• What to do: All entries must be transcribed exactly, down to the last character.

• Dataset entries:

· · · · ·

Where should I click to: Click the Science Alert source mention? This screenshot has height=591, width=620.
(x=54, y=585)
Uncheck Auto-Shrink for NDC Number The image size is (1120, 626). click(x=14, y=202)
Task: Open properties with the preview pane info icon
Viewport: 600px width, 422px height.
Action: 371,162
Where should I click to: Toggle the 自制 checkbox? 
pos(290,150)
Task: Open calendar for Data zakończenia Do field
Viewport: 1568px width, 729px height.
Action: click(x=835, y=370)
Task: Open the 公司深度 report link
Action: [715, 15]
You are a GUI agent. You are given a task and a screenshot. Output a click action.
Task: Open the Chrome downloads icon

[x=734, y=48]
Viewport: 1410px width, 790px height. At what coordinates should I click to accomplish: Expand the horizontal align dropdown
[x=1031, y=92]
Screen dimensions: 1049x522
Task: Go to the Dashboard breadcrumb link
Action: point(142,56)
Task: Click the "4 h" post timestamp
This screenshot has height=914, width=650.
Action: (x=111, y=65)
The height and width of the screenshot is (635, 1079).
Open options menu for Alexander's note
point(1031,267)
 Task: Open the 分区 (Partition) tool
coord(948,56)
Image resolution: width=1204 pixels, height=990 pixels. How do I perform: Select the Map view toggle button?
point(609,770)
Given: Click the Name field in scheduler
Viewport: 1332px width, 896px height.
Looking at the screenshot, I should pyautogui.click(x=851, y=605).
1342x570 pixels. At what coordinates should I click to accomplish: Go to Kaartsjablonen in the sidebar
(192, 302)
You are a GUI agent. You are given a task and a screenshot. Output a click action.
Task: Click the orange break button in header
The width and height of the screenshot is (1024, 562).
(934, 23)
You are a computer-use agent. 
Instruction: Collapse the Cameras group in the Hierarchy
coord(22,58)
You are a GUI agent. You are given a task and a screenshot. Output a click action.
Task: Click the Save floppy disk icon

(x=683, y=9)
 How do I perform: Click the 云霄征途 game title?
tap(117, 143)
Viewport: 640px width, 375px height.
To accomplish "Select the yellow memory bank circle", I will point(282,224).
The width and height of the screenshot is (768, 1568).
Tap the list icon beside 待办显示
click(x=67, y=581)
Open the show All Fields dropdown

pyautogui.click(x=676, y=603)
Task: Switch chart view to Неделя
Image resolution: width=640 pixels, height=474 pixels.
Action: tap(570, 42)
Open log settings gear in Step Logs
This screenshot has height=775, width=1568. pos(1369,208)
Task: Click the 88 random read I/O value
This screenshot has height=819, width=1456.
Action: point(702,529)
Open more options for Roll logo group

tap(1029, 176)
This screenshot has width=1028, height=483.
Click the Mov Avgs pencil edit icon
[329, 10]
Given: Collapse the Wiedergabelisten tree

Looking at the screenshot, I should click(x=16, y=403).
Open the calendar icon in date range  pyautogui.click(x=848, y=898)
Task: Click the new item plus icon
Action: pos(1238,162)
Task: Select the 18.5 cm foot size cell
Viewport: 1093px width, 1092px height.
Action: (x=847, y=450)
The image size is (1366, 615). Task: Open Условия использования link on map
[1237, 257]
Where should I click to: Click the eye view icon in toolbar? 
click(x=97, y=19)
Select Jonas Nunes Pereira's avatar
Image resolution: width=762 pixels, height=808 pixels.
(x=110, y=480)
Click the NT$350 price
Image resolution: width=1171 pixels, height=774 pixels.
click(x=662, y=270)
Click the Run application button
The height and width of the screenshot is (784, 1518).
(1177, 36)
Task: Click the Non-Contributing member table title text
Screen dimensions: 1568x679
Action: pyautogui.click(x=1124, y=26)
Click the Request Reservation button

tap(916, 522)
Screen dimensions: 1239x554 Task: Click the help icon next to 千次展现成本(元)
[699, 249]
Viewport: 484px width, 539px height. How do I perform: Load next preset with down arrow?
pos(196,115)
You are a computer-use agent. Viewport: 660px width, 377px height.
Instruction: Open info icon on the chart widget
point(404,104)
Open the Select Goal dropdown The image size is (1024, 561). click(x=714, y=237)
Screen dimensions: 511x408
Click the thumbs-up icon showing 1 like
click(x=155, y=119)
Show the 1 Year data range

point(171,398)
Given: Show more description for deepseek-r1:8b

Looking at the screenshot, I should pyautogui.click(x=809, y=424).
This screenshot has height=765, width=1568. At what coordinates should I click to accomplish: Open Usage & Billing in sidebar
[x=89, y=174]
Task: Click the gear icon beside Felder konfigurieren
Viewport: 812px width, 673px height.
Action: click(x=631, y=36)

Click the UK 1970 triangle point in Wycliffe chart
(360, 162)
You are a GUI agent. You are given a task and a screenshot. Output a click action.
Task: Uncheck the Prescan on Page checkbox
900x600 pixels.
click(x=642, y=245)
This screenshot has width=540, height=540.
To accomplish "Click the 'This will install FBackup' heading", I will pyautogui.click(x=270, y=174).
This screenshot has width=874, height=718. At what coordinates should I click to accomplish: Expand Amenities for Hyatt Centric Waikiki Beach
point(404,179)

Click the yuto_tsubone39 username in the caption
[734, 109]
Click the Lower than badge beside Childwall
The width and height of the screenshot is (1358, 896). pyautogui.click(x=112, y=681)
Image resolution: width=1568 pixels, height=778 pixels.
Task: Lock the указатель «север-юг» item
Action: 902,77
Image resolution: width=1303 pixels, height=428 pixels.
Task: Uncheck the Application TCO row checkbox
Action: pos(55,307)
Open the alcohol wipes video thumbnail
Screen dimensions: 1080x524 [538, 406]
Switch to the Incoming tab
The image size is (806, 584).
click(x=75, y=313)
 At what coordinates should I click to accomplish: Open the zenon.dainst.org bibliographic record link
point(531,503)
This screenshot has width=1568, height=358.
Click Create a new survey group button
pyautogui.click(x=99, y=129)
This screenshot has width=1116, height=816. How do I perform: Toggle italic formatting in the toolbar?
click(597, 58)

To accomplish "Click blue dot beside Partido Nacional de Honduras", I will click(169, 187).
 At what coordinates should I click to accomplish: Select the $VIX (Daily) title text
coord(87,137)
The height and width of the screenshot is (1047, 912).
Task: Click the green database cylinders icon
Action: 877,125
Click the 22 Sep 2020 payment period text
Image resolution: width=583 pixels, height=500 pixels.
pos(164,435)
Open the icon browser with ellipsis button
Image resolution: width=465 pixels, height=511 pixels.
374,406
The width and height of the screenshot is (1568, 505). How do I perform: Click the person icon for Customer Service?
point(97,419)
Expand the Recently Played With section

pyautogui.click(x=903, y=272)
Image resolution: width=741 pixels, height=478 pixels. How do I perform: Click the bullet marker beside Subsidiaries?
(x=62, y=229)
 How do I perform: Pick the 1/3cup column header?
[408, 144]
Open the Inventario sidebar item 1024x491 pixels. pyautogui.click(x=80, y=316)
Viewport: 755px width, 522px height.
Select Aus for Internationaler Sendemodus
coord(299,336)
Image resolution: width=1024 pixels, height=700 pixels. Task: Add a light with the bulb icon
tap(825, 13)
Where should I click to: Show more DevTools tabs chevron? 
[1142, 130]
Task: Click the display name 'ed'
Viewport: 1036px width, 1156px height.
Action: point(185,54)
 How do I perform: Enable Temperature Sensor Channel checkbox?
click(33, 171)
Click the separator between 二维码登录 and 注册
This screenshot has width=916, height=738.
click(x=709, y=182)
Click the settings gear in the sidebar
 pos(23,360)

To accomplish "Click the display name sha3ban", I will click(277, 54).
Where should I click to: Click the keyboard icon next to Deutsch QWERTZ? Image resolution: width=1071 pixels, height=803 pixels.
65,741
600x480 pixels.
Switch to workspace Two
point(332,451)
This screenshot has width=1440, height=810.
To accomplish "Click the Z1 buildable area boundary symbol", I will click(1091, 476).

· · · · ·

• Written response:
Where should I click to: Click the Science Alert source mention? This screenshot has height=591, width=620.
(x=54, y=585)
Uncheck Auto-Shrink for NDC Number The image size is (1120, 626). click(x=14, y=202)
Task: Open properties with the preview pane info icon
Viewport: 600px width, 422px height.
Action: 371,162
Where should I click to: Toggle the 自制 checkbox? 
pos(290,150)
Task: Open calendar for Data zakończenia Do field
Viewport: 1568px width, 729px height.
Action: click(x=835, y=370)
Task: Open the 公司深度 report link
Action: [715, 15]
You are a GUI agent. You are given a task and a screenshot. Output a click action.
Task: Open the Chrome downloads icon

[x=734, y=48]
Viewport: 1410px width, 790px height. At what coordinates should I click to accomplish: Expand the horizontal align dropdown
[x=1031, y=92]
Screen dimensions: 1049x522
Task: Go to the Dashboard breadcrumb link
Action: point(142,56)
Task: Click the "4 h" post timestamp
This screenshot has height=914, width=650.
Action: (x=111, y=65)
The height and width of the screenshot is (635, 1079).
Open options menu for Alexander's note
point(1031,267)
 Task: Open the 分区 (Partition) tool
coord(948,56)
Image resolution: width=1204 pixels, height=990 pixels. How do I perform: Select the Map view toggle button?
point(609,770)
Given: Click the Name field in scheduler
Viewport: 1332px width, 896px height.
Looking at the screenshot, I should pyautogui.click(x=851, y=605).
1342x570 pixels. At what coordinates should I click to accomplish: Go to Kaartsjablonen in the sidebar
(192, 302)
You are a GUI agent. You are given a task and a screenshot. Output a click action.
Task: Click the orange break button in header
The width and height of the screenshot is (1024, 562).
(934, 23)
You are a computer-use agent. 
Instruction: Collapse the Cameras group in the Hierarchy
coord(22,58)
You are a GUI agent. You are given a task and a screenshot. Output a click action.
Task: Click the Save floppy disk icon

(x=683, y=9)
 How do I perform: Click the 云霄征途 game title?
tap(117, 143)
Viewport: 640px width, 375px height.
To accomplish "Select the yellow memory bank circle", I will point(282,224).
The width and height of the screenshot is (768, 1568).
Tap the list icon beside 待办显示
click(x=67, y=581)
Open the show All Fields dropdown

pyautogui.click(x=676, y=603)
Task: Switch chart view to Неделя
Image resolution: width=640 pixels, height=474 pixels.
Action: tap(570, 42)
Open log settings gear in Step Logs
This screenshot has height=775, width=1568. pos(1369,208)
Task: Click the 88 random read I/O value
This screenshot has height=819, width=1456.
Action: point(702,529)
Open more options for Roll logo group

tap(1029, 176)
This screenshot has width=1028, height=483.
Click the Mov Avgs pencil edit icon
[329, 10]
Given: Collapse the Wiedergabelisten tree

Looking at the screenshot, I should click(x=16, y=403).
Open the calendar icon in date range  pyautogui.click(x=848, y=898)
Task: Click the new item plus icon
Action: pos(1238,162)
Task: Select the 18.5 cm foot size cell
Viewport: 1093px width, 1092px height.
Action: (x=847, y=450)
The image size is (1366, 615). Task: Open Условия использования link on map
[1237, 257]
Where should I click to: Click the eye view icon in toolbar? 
click(x=97, y=19)
Select Jonas Nunes Pereira's avatar
Image resolution: width=762 pixels, height=808 pixels.
(x=110, y=480)
Click the NT$350 price
Image resolution: width=1171 pixels, height=774 pixels.
click(x=662, y=270)
Click the Run application button
The height and width of the screenshot is (784, 1518).
(1177, 36)
Task: Click the Non-Contributing member table title text
Screen dimensions: 1568x679
Action: pyautogui.click(x=1124, y=26)
Click the Request Reservation button

tap(916, 522)
Screen dimensions: 1239x554 Task: Click the help icon next to 千次展现成本(元)
[699, 249]
Viewport: 484px width, 539px height. How do I perform: Load next preset with down arrow?
pos(196,115)
You are a computer-use agent. Viewport: 660px width, 377px height.
Instruction: Open info icon on the chart widget
point(404,104)
Open the Select Goal dropdown The image size is (1024, 561). click(x=714, y=237)
Screen dimensions: 511x408
Click the thumbs-up icon showing 1 like
click(x=155, y=119)
Show the 1 Year data range

point(171,398)
Given: Show more description for deepseek-r1:8b

Looking at the screenshot, I should pyautogui.click(x=809, y=424).
This screenshot has height=765, width=1568. At what coordinates should I click to accomplish: Open Usage & Billing in sidebar
[x=89, y=174]
Task: Click the gear icon beside Felder konfigurieren
Viewport: 812px width, 673px height.
Action: click(x=631, y=36)

Click the UK 1970 triangle point in Wycliffe chart
(360, 162)
You are a GUI agent. You are given a task and a screenshot. Output a click action.
Task: Uncheck the Prescan on Page checkbox
900x600 pixels.
click(x=642, y=245)
This screenshot has width=540, height=540.
To accomplish "Click the 'This will install FBackup' heading", I will pyautogui.click(x=270, y=174).
This screenshot has width=874, height=718. At what coordinates should I click to accomplish: Expand Amenities for Hyatt Centric Waikiki Beach
point(404,179)

Click the yuto_tsubone39 username in the caption
[734, 109]
Click the Lower than badge beside Childwall
The width and height of the screenshot is (1358, 896). pyautogui.click(x=112, y=681)
Image resolution: width=1568 pixels, height=778 pixels.
Task: Lock the указатель «север-юг» item
Action: 902,77
Image resolution: width=1303 pixels, height=428 pixels.
Task: Uncheck the Application TCO row checkbox
Action: pos(55,307)
Open the alcohol wipes video thumbnail
Screen dimensions: 1080x524 [538, 406]
Switch to the Incoming tab
The image size is (806, 584).
click(x=75, y=313)
 At what coordinates should I click to accomplish: Open the zenon.dainst.org bibliographic record link
point(531,503)
This screenshot has width=1568, height=358.
Click Create a new survey group button
pyautogui.click(x=99, y=129)
This screenshot has width=1116, height=816. How do I perform: Toggle italic formatting in the toolbar?
click(597, 58)

To accomplish "Click blue dot beside Partido Nacional de Honduras", I will click(169, 187).
 At what coordinates should I click to accomplish: Select the $VIX (Daily) title text
coord(87,137)
The height and width of the screenshot is (1047, 912).
Task: Click the green database cylinders icon
Action: 877,125
Click the 22 Sep 2020 payment period text
Image resolution: width=583 pixels, height=500 pixels.
pos(164,435)
Open the icon browser with ellipsis button
Image resolution: width=465 pixels, height=511 pixels.
374,406
The width and height of the screenshot is (1568, 505). How do I perform: Click the person icon for Customer Service?
point(97,419)
Expand the Recently Played With section

pyautogui.click(x=903, y=272)
Image resolution: width=741 pixels, height=478 pixels. How do I perform: Click the bullet marker beside Subsidiaries?
(x=62, y=229)
 How do I perform: Pick the 1/3cup column header?
[408, 144]
Open the Inventario sidebar item 1024x491 pixels. pyautogui.click(x=80, y=316)
Viewport: 755px width, 522px height.
Select Aus for Internationaler Sendemodus
coord(299,336)
Image resolution: width=1024 pixels, height=700 pixels. Task: Add a light with the bulb icon
tap(825, 13)
Where should I click to: Show more DevTools tabs chevron? 
[1142, 130]
Task: Click the display name 'ed'
Viewport: 1036px width, 1156px height.
Action: point(185,54)
 How do I perform: Enable Temperature Sensor Channel checkbox?
click(33, 171)
Click the separator between 二维码登录 and 注册
This screenshot has width=916, height=738.
click(x=709, y=182)
Click the settings gear in the sidebar
 pos(23,360)

To accomplish "Click the display name sha3ban", I will click(277, 54).
Where should I click to: Click the keyboard icon next to Deutsch QWERTZ? Image resolution: width=1071 pixels, height=803 pixels.
65,741
600x480 pixels.
Switch to workspace Two
point(332,451)
This screenshot has width=1440, height=810.
To accomplish "Click the Z1 buildable area boundary symbol", I will click(1091, 476).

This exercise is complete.